Bikes there seem to be all about function, and not nearly about fashion is they are here. Face it, everyone here gets litre bikes because they don't want to look like a pussy, and most can't ride them anyways. Then we all gussy our bikes up to make them look great (I'm among the most guilty, not making any accusations here.)
There, everyone does seem to slap on an Akrapovic exhaust, but beyond that, it's about function over form in city living. Everybody had luggagae hanging off their rides, and as it was crazy cold, had fixed hand gaitors and fixed lap covers for their bottom halves. Bikes were dinged up, scratched, hadn't seen a bath in ages. They were transport, getting from here to there.
And the array of bikes and bikes styles was staggering. Ducati Monsters and Hypermotards, BMWs everywhere. Hondas, a few Kawis, and tons of brands I've never even heard of. And lots and lots of Yammys. I saw exactly one FZ6R (or something similar enough to it), but lots and lots of FZ6s.
Very few, if any true sports bikes. I think I maybe saw one R6 or similar bike. Everything was more upright oriented...I mean EVERYTHING. Their mentality clearly was, if I gotta get around on this thing every day, I want to be comfy.
I also saw 3 Harley's. 2 Sportsters and one Road King!! The RK looked enormous compared to everything else, it was kind of awesome to see it there. It was also perfect clean every day (it was parked outside our hotel, and moved every morning.) What else would you expect?
The bikes ranged in size from lots of 125cc bikes (which still looked way cool BTW, especially the Yamaha R125s I saw) to big big BMW all terrain monsters and everything in between. And like I said, just tons of them. Bikes everywhere.
Driving skill and driving conditions? Sorry folks, but we don't hold a candle to these folks here in the USA. Say what you will about their laws requiring you to start off at small displacement engines and work up to get your license, versus our insistence on freedom, but their system works. I still fall on the side of individual freedom, but you can't deny their system yields better riders. They are all zipping along on cobblestone paved roads, in heavy traffic, with lunatic car drivers. They are safely splitting traffic, flying around roundabouts, and navigating very cramped streets with minimal distances between them and other riders or card drivers. I never once saw anything close to approaching an accident with a rider. One time in my whole trip I saw a rider honk his horn ONE TIME because a car started to change lanes into him, and it was resolved instantly and safely.

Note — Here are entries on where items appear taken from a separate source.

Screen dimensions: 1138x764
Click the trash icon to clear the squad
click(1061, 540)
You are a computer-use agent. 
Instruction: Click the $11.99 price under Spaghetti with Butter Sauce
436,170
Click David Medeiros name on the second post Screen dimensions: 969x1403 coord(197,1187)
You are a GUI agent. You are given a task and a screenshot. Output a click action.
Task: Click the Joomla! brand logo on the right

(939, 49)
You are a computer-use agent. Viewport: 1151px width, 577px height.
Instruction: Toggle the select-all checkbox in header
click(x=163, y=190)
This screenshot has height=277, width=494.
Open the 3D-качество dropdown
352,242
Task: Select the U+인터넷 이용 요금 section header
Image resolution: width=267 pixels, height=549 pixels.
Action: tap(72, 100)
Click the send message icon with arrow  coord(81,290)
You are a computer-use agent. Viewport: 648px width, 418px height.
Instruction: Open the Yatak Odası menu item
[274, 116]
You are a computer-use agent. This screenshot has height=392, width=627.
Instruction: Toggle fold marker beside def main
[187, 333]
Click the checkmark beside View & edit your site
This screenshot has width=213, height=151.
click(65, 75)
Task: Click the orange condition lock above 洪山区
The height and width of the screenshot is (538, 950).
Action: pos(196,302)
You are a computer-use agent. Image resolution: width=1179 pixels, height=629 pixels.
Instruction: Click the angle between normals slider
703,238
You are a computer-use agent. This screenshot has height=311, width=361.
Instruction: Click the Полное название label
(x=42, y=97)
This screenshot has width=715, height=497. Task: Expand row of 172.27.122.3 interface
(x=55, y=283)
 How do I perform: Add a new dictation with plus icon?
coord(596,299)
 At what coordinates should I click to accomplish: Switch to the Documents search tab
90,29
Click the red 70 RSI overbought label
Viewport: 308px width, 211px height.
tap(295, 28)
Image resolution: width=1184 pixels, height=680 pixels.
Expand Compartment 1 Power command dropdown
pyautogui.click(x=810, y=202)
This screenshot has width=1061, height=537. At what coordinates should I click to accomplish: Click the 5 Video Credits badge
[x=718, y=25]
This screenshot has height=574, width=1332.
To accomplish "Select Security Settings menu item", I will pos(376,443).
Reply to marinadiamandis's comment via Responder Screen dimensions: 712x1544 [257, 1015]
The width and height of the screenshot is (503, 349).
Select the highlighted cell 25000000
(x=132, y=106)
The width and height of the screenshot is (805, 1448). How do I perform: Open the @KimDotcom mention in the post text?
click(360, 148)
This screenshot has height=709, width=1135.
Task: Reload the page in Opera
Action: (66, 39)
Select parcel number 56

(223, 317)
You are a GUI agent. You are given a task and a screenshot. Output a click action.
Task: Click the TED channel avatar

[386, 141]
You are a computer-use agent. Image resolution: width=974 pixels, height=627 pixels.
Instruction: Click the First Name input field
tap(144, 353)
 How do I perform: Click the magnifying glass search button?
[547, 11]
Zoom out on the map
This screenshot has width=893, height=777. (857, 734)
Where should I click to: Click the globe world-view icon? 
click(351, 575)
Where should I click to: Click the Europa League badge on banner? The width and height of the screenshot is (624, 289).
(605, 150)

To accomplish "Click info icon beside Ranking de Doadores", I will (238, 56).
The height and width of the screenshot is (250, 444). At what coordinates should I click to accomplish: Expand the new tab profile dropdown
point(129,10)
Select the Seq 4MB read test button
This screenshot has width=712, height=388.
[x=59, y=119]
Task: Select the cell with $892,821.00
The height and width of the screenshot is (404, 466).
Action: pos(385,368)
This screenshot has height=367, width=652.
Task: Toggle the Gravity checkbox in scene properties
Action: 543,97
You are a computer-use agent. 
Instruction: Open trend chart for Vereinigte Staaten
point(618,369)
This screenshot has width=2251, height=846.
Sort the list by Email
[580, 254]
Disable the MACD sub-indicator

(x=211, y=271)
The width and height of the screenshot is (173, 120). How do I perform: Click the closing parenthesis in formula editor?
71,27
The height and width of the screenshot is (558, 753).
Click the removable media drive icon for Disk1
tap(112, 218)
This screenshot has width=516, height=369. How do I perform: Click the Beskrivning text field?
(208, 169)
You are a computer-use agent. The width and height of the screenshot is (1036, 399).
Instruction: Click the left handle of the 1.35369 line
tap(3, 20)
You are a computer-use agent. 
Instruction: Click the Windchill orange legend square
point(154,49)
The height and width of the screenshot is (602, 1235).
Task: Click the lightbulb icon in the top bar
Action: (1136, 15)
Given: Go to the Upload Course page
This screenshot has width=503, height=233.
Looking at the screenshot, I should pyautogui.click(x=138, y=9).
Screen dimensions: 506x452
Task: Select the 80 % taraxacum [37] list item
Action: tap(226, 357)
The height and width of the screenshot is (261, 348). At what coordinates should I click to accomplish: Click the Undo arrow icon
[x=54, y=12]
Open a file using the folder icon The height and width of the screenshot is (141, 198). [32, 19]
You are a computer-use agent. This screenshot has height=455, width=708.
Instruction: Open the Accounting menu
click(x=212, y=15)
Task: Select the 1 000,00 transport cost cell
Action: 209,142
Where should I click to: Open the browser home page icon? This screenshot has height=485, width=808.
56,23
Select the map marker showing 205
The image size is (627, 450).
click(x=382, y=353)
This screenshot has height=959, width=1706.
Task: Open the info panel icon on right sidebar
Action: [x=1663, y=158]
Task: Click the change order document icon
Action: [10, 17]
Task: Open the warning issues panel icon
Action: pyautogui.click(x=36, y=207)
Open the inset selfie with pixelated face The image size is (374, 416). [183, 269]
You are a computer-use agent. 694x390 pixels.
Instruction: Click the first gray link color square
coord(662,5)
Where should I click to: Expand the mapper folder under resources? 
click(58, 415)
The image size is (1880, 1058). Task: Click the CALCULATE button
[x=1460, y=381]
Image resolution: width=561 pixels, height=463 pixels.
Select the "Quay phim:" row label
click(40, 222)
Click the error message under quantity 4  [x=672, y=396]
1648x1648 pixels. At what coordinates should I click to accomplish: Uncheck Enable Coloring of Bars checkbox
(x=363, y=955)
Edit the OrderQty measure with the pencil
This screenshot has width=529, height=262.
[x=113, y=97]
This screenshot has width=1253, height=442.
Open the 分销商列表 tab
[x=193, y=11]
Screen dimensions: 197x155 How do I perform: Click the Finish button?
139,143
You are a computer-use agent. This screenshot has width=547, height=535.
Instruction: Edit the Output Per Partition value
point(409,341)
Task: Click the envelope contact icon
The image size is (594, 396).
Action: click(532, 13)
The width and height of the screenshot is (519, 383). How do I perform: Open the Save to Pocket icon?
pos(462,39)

Did I mention the extreme cold front in Europe right now? It was below freezing the entire trip. Next to last day we were there, it snowed. Not a ton of snow, but enough to make the roads snowy and ice everywhere. Traffic was down considerably that morning across the board, but did it stop all the riders? Hell no, there they were, zipping around on all manner of bikes and scooters. All of them riding the same way, with their feet out and hovering just above the road ready to catch themselves. Clearly it was something they'd been taught, and safe or not, they rode around with complete confidence. I didn't see one shaky rider out there. Pretty cool.
All in all, it was awesome to see. I've been to Europe several times, but this was my first trip after taking up riding so I was like a kid in a candy store watching everything this time. Thought I'd share.